Recent suicides of two seventeen-year-old seniors in Plano, Texas, generated shock and a plethora of articles contemplating the reasons behind a steady rise in suicides of youth between the ages of 10 to 24.

Dr. Thomas Simon with the Centers for Disease Control and Prevention says, “We’re seeing significant increases in suicide for those ages. When you go back to 2007, the rates in that age group have gone up every year.”

It’s up thirteen percent since 2010. Males are four times more likely to die by suicide and the likelihood of it happening is greater in rural areas of Western states.

Their alarm is justified; however, it appears the experts are ignoring some obvious contributing factors.

young woman in distress 1Experts say it’s unclear what is causing this alarming trend. Cyber bullying is the factor most often pointed to that impacts the rising suicide rate among our youth.

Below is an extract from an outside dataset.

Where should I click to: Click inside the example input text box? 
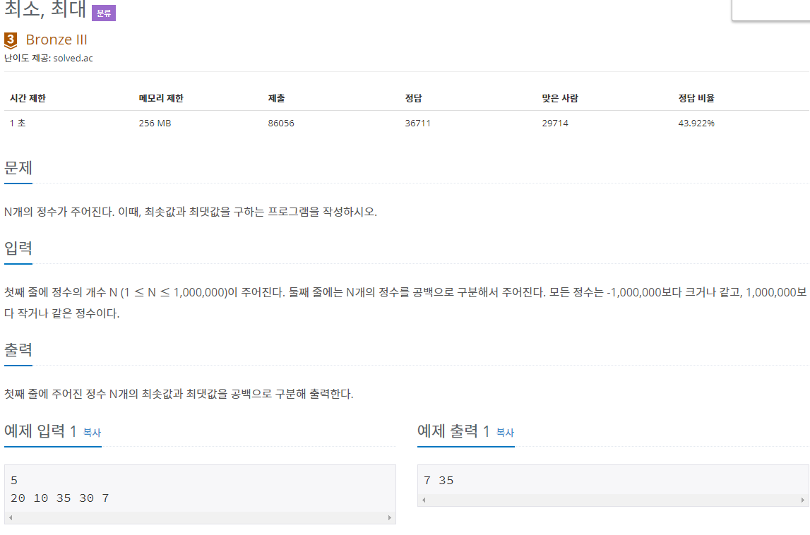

They say this is because of the ease and tendency for teens to hide behind digital tormenting, often using fake names and/or accounts. Much of what they say is true. Undoubtedly bullying has contributed to teen suicide.

However, I believe they’re missing other compelling reasons. A recent article by Cristina Corbin, Grim Headlines, Hard Data Show Suicides on Rise Among Teens Nationally, didn’t even allude to them.

In today’s society pre-teens, teenagers and young adults are bombarded with the tragically misguided belief that sex outside of marriage and resultant abortion hold no mental health dangers for them. At every turn—TV, music, movies, public education—America’s youth are encouraged to participate in sex, in all of its deviant forms, with no fear of what can often be emotionally devastating consequences. And if a pregnancy does occur, abortion is sold as a safe, easy and painless way to rid them of the unwanted “product of conception.”

About half of our nation’s nearly one million annual abortions are performed on youth 24 or younger.

If you grew up within an intact family, your foundational source of love—an essential emotion we all need and crave—came from those with whom you lived, or, if not, then likely from your extended family. But in today’s society, the American family is becoming more and more scarce or even fractured beyond recognition.

In the face of this reality, where do our nation’s youth turn for love when it’s increasingly nowhere to be found at home?  Most everything and everyone around them suggest the answer can be found in casual sex.

But what happens when a young girl or boy who pursues lasting love through fleeting sex finds that love still eludes them? What happens when the broken hearts of a young mother and father of an aborted baby come face to face with the violent and brutal reality of “reproductive choice”?

Helplessness. Despair. Hopelessness. These emotions are frequent companions to countless youth who’ve been looking for love in all the wrong places.

Maureen Underwood, a clinical director for the Society for the Prevention of Teen Suicide, made a profound point but apparently hasn’t connected the dots where sex and abortion fit in.  She said when it comes to suicide “Many kids do not understand that once they’re dead, they’re dead forever. They don’t understand the finality of it. As adults, we think with our frontal lobe. They [teens] think from the amygdala—the part of the brain responsible for our feelings.”

This biologic reality should move adults and mental health experts to realize the teen mind is not yet capable of fully understanding the lifelong ramifications of premarital sex and abortion. If we follow Ms. Underwood’s reasoning, we must conclude they haven’t yet rationalized that abortion makes their baby dead forever—unable to grasp the finality of their decision.

Thanks to Planned Parenthood and others who promote casual sex without consequences, we’re dealing with a generation who has a warped understanding of what healthy sex actually is. It’s a generation numbed by a succession of poor choices chasing after a love that continues to elude them. And we wonder why the suicide rate among our nation’s youth is rising.

We can and should help them, but first we must come to terms with what is causing this human devastation.